◆ Task directions
Format the text lines of these entries as a JSON list of strings, one string per line and no strings for blank lines. Leave the pictures out.
— Start —
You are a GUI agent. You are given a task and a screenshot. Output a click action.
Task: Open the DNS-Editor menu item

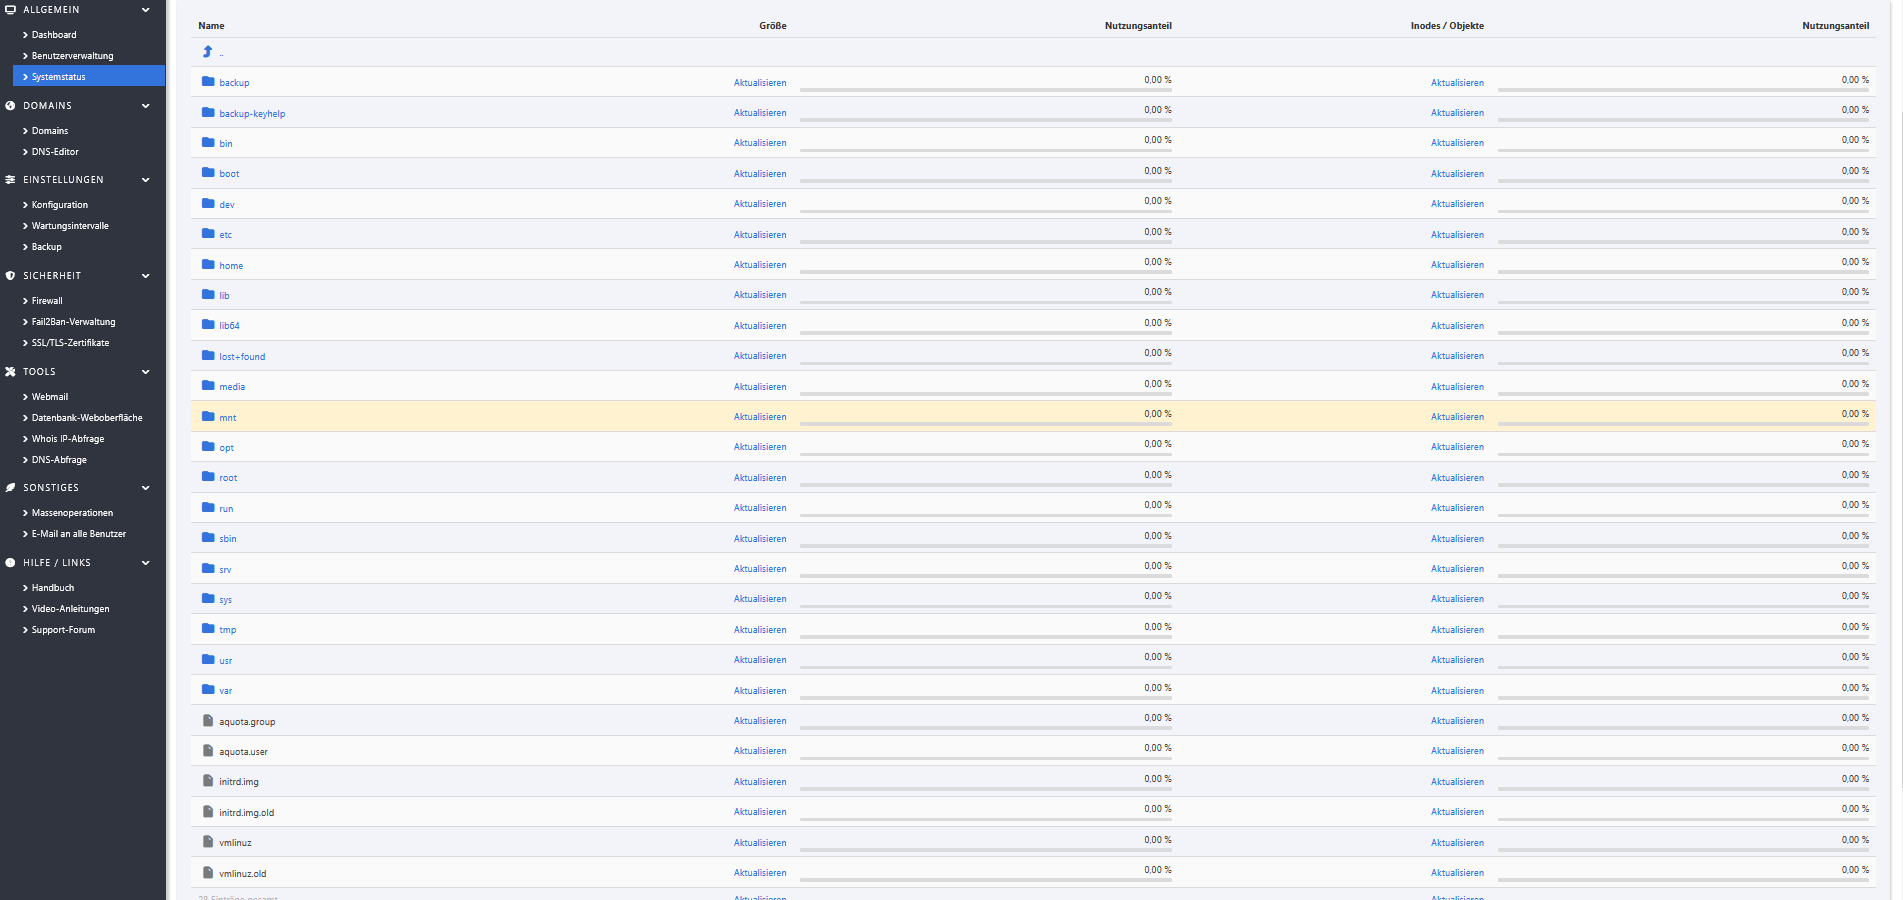(x=55, y=152)
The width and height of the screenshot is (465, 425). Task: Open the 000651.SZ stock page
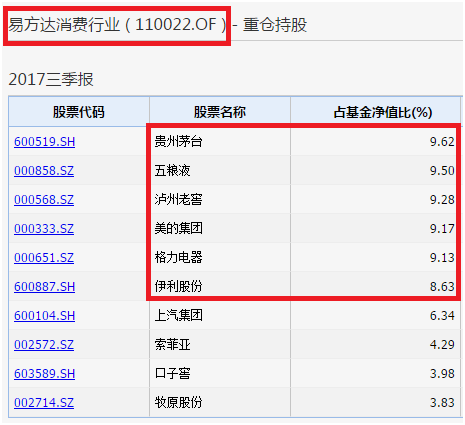[44, 258]
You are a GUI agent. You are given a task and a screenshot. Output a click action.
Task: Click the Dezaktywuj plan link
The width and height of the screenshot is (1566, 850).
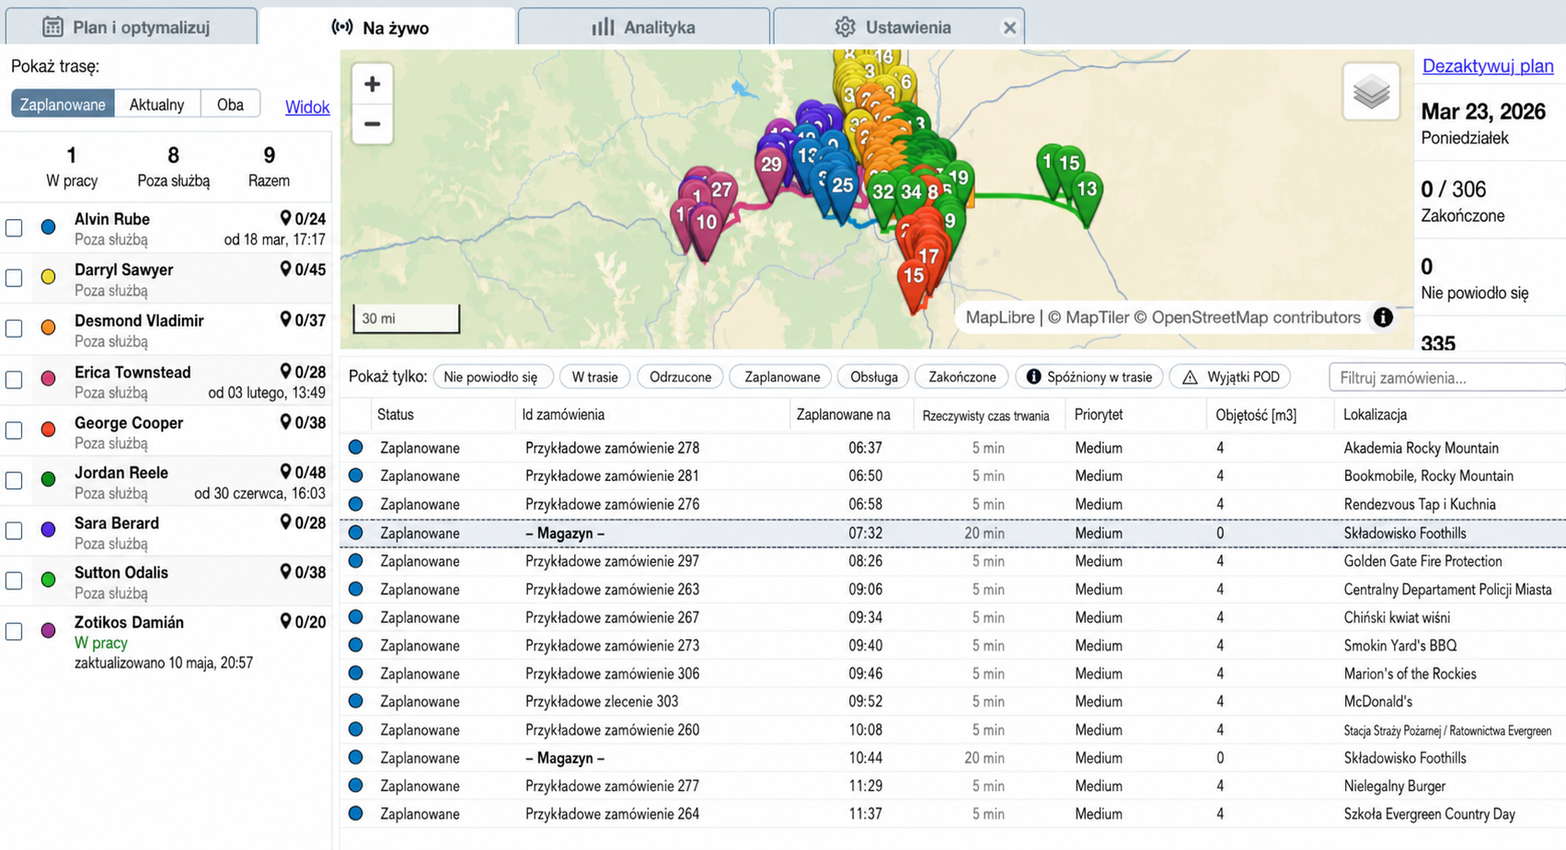coord(1487,66)
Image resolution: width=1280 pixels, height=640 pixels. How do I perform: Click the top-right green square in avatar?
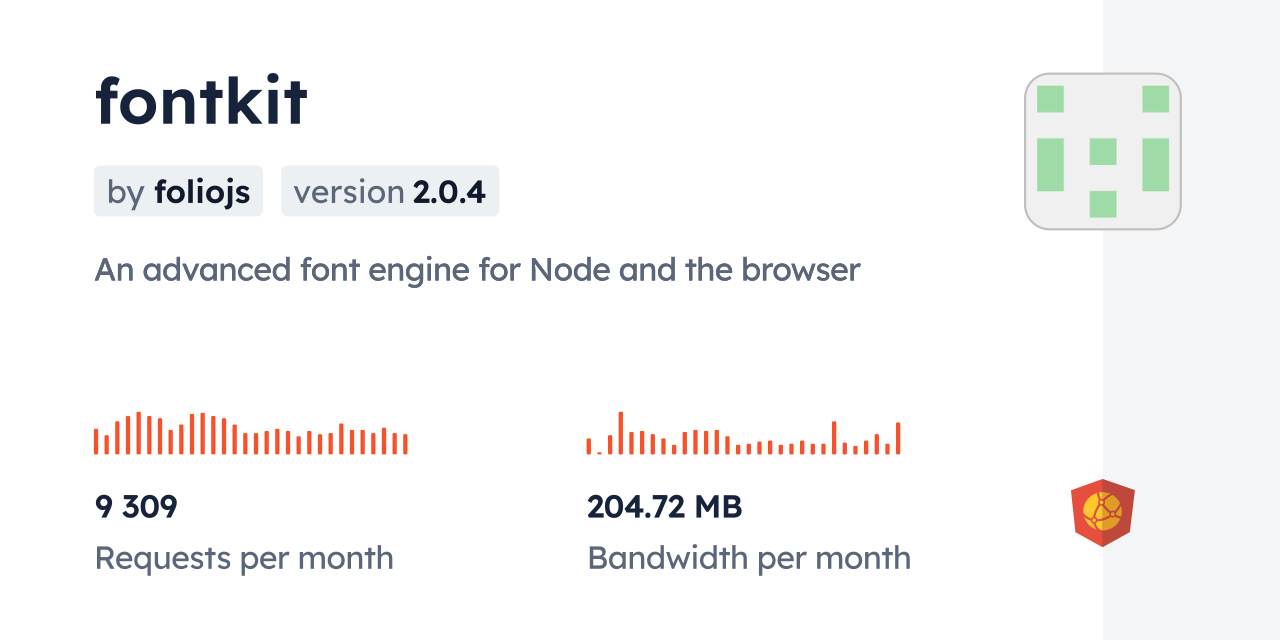[1155, 99]
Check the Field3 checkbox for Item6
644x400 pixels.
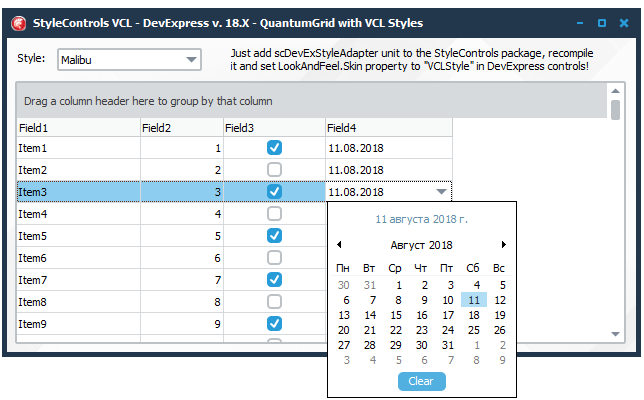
— End —
◆ Task result
[
  "You are a GUI agent. You are given a task and a screenshot. Output a click action.",
  "Task: Open the DNS-Editor menu item",
  "(x=55, y=152)",
  "The width and height of the screenshot is (465, 425). Task: Open the 000651.SZ stock page",
  "[44, 258]",
  "You are a GUI agent. You are given a task and a screenshot. Output a click action.",
  "Task: Click the Dezaktywuj plan link",
  "The width and height of the screenshot is (1566, 850).",
  "coord(1487,66)",
  "Image resolution: width=1280 pixels, height=640 pixels. How do I perform: Click the top-right green square in avatar?",
  "[1155, 99]",
  "Check the Field3 checkbox for Item6",
  "644x400 pixels."
]